**PROBLEM TO WORK ON:** Among the entries, how many lines carry the string "evästeiden"? Give the number and nothing else.

[Pixel coordinate grounding data]
===
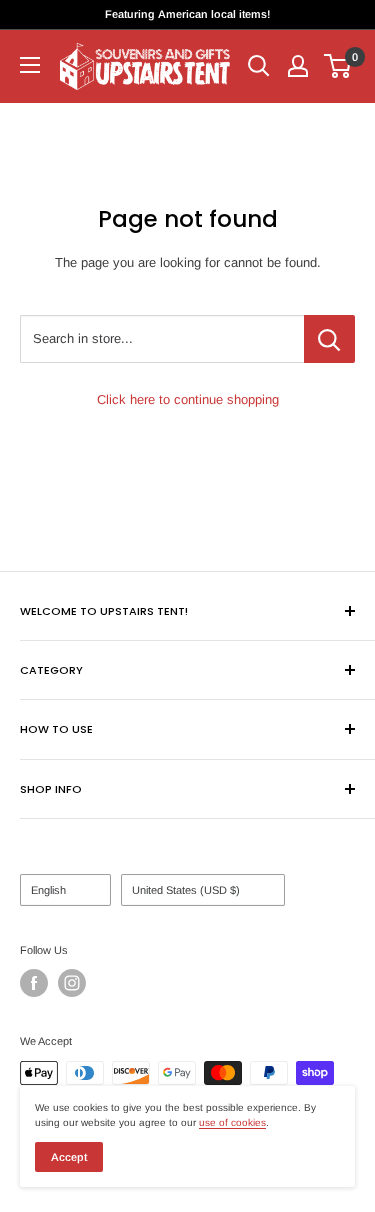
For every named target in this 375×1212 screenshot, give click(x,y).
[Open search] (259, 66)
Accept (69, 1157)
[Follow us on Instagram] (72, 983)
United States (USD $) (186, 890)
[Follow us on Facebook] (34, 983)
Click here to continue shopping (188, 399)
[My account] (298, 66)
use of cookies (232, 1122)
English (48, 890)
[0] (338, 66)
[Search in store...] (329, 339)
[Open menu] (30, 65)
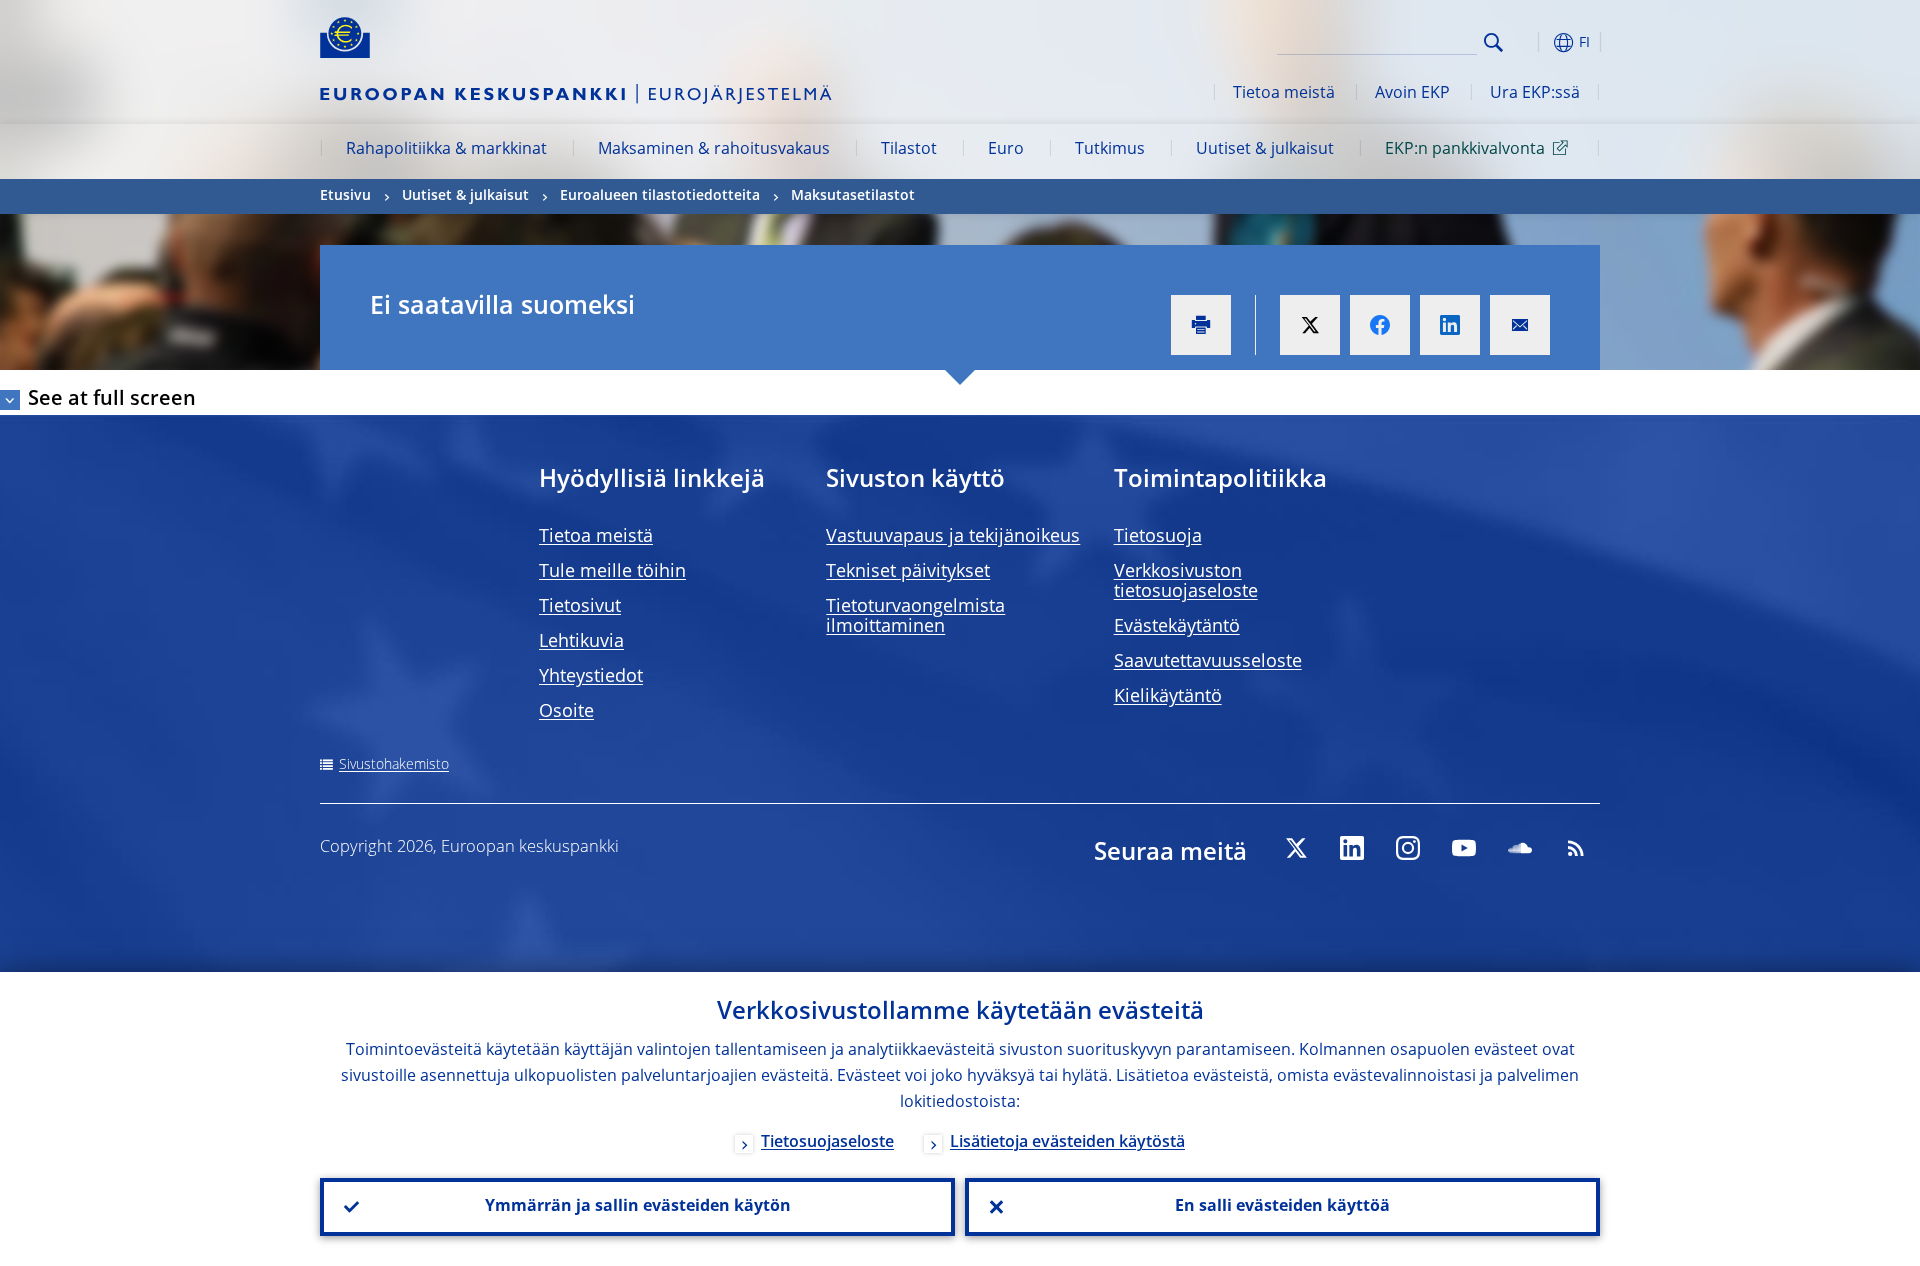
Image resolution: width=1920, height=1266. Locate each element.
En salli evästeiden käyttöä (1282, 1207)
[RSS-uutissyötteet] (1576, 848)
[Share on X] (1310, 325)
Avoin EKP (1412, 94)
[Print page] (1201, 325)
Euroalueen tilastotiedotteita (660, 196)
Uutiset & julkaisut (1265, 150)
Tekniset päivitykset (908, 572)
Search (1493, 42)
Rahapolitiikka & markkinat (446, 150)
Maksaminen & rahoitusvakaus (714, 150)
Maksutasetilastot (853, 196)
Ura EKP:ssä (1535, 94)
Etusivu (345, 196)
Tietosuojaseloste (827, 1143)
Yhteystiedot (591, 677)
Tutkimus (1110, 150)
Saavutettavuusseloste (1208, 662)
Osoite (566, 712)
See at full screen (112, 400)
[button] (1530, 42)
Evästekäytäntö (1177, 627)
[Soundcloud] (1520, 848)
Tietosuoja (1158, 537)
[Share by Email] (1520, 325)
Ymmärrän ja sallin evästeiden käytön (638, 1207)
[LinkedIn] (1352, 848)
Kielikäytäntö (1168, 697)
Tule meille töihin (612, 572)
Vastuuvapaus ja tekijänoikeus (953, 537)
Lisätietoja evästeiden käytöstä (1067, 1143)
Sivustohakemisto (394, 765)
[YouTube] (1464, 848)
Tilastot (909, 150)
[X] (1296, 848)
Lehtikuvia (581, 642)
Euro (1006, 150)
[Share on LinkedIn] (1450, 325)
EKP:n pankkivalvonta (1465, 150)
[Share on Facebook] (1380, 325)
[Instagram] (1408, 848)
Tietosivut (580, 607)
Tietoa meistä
===
**TASK ANSWER:** 3